Dans la peau de Stephan Eicher

Stephan Eicher - Seul en scène

Il serait vain de démêler ce qui, dans cette légère incongruité poétique qu’a toujours portée Stephan Eicher sur scène, tient du tempérament, du jeu ou de la suissitude. Sans doute des trois à la fois. Sa première performance théâtrale n’est pas exception à la règle.

Il y a quelque chose d’une idiosyncrasie à la fois indépassable et bienveillante, qui s’étend bien plus loin que le périmètre d’un répertoire musical limité, pour les néophytes, aux échos tubesques de son « Déjeuner en paix » de 1991. Ce ne sont ni les musiques, ni les paroles de ses chansons – parfois de petits bijoux d’orfèvrerie minimaliste signés Martin Suter ou Philippe Djian – qui débordent du cadre somme toute classique qui les contient, mais bien leur interprète. A chaque instant, Eicher nous prend à revers, sans malice : dans le choix des mots – les approximations de son français alémanisé –, les silences, les ruptures. François Gremaud, assurant la mise en scène et habitué des ficelles métathéâtrales, a parfaitement saisi ce que le discours et l’univers eicheriens pouvait receler d’effets de style.

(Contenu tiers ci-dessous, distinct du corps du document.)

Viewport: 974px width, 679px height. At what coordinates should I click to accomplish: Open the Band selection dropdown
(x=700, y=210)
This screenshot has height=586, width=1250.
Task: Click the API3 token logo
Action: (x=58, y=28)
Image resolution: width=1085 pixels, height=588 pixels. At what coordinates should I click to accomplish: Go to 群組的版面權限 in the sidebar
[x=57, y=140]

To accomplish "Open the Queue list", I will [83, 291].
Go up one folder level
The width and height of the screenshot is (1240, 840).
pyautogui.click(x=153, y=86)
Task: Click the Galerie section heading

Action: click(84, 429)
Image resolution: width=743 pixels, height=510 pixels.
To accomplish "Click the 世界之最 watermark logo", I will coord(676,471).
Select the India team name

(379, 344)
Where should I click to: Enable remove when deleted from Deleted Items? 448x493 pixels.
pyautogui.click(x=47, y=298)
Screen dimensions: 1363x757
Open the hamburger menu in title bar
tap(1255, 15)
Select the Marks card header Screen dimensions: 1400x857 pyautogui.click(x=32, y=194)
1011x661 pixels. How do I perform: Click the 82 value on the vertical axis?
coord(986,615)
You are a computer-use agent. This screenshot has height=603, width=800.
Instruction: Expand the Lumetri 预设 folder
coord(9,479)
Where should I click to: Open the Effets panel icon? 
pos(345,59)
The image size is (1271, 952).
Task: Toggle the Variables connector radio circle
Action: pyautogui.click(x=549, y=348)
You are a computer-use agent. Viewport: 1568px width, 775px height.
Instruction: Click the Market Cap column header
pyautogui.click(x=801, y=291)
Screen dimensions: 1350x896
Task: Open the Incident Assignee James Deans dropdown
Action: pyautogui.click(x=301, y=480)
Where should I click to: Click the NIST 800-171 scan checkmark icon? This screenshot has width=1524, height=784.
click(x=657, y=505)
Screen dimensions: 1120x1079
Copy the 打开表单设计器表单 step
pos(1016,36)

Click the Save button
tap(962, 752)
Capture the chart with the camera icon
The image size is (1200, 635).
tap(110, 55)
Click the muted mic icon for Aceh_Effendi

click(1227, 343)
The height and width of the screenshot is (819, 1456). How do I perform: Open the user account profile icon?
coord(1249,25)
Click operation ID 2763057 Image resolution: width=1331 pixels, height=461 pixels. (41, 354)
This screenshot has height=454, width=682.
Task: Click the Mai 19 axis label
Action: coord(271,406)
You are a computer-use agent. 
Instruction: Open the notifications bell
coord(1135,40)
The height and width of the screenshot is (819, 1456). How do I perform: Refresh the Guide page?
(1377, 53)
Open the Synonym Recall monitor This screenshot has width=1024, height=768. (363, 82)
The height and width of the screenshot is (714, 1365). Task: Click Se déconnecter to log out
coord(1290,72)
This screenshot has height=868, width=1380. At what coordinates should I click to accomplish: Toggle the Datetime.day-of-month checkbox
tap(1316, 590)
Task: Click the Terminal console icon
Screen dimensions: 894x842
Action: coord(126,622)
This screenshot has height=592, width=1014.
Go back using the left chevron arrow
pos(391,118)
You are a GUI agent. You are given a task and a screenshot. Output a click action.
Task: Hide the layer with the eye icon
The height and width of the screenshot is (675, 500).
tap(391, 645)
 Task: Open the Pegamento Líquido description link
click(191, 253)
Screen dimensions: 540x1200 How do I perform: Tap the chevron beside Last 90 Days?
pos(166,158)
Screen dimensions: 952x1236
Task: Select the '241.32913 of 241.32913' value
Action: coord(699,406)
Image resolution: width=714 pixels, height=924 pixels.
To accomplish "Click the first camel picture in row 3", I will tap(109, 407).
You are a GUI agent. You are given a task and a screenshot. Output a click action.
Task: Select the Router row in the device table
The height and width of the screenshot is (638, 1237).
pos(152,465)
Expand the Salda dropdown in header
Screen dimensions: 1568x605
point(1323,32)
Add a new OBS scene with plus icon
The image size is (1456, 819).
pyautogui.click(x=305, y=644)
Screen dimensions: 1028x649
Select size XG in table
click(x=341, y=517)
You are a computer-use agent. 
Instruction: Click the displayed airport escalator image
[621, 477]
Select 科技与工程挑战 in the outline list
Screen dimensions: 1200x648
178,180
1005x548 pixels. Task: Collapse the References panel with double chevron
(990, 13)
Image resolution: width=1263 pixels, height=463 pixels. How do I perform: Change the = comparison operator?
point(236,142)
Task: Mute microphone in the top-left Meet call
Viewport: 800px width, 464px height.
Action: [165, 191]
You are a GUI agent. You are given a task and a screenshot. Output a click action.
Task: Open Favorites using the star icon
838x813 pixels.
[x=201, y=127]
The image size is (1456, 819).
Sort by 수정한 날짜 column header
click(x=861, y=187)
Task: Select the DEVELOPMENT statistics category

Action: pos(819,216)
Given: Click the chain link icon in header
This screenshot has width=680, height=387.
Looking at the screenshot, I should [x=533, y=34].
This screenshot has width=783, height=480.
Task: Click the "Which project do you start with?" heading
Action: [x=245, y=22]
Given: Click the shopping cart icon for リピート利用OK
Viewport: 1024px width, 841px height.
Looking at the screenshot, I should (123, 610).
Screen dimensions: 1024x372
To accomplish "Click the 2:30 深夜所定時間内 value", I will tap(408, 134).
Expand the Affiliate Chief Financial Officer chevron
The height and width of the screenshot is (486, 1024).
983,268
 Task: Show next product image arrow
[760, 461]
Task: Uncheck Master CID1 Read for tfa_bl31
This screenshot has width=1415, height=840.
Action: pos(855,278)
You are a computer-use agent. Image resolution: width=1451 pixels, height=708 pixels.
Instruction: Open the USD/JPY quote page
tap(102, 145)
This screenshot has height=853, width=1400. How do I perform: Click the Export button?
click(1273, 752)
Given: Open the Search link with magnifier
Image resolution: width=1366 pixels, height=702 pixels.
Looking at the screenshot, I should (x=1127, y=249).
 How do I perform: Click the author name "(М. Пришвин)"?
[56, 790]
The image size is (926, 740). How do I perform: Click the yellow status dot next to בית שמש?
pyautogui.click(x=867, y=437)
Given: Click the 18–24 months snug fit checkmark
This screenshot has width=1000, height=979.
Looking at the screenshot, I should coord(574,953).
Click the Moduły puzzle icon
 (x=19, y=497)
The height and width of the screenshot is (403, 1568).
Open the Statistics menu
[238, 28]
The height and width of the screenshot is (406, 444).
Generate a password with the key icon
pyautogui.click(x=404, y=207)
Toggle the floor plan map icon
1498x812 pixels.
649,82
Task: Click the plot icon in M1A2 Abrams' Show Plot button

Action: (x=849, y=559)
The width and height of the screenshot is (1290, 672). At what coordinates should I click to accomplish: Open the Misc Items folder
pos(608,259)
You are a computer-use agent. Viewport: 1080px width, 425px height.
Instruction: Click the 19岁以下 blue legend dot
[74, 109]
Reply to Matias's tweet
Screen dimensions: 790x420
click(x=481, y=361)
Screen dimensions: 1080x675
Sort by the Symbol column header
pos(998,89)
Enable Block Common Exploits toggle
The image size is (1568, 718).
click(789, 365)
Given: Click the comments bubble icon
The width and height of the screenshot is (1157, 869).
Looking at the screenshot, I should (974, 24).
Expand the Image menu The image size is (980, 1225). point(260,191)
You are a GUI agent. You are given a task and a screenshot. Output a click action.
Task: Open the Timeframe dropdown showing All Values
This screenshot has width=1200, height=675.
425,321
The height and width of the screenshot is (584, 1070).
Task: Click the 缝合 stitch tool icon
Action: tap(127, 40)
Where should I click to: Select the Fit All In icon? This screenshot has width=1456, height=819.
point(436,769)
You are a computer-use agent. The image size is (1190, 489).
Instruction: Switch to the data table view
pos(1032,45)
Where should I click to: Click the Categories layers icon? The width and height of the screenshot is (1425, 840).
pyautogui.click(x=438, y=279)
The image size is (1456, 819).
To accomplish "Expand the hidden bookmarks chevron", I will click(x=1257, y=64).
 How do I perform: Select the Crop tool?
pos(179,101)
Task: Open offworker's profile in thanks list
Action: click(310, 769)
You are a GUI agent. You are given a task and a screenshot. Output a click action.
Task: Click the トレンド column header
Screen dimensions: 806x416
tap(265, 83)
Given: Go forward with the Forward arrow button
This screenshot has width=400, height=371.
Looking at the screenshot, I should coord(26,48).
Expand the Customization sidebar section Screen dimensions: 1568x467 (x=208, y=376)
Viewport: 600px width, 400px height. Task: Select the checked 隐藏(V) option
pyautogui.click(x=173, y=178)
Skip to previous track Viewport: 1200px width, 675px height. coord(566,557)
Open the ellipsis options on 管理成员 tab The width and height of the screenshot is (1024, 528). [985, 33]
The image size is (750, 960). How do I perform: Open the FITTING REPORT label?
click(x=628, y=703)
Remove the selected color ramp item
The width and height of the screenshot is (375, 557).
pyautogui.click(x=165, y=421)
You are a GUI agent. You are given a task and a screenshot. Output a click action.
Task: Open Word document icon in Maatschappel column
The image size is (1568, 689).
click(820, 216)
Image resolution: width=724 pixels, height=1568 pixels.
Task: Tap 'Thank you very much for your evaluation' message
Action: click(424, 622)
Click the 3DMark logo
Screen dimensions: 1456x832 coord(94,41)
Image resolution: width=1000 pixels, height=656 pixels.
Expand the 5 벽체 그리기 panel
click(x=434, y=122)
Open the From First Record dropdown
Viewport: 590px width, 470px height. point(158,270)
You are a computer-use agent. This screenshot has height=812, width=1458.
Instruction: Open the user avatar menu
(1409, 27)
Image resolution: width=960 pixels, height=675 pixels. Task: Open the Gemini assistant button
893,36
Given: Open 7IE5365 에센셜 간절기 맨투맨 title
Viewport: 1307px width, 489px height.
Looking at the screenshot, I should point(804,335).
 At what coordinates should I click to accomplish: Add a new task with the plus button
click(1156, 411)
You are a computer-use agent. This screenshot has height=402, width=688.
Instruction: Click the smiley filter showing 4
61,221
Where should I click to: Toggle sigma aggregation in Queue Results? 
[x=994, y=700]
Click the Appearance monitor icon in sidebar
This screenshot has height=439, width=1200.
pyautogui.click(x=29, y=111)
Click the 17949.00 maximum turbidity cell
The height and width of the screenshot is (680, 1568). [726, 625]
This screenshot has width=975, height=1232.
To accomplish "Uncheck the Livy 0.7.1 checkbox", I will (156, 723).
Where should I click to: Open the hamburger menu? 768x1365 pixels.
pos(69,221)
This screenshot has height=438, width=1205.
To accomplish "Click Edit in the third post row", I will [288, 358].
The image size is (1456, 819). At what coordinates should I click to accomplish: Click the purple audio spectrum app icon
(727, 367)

La forme hybride qui en résulte, mi-concert, mi-performance cocasse, se refuse à se plier complètement à son objet théorique : le récit d’une vie d’artiste. Au déroulé didactique et chronologique, Eicher préfère le surgissement de bribes de souvenirs de son « protagoniste » : séquence survoltée de ses débuts électro-underground à Bern, dans les années 1980, évocation pudique du décès de ses parents pendant les années Covid… Mais son humilité folle (c’est à peine s’il ne s’excuse pas d’être là), sa délicatesse et son humour intempestif – nolens volens – semblent mettre à distance tout velléité de s’épancher, de se répandre sur lui-même, là où d’autres auraient creusé plus franchement l’intimité biographique. Au point que la dimension théâtrale du projet, comparée à ses antécédents concertisants, pourrait sembler réduite à quelques atours scénographiques, aussitôt soulignés et taclés par le protagoniste lui-même.

Fragile, humble, élégante et indiscutablement drôle, la performance d’Eicher rappelle qu’il n’y a que deux sujets dans sa musique, « les histoires d’amour » (« c’est beau mais c’est compliqué »), et « le temps qui passe ». Mais son répertoire, comme son seul en scène, est l’antithèse d’une programmatique : il survient, c’est tout.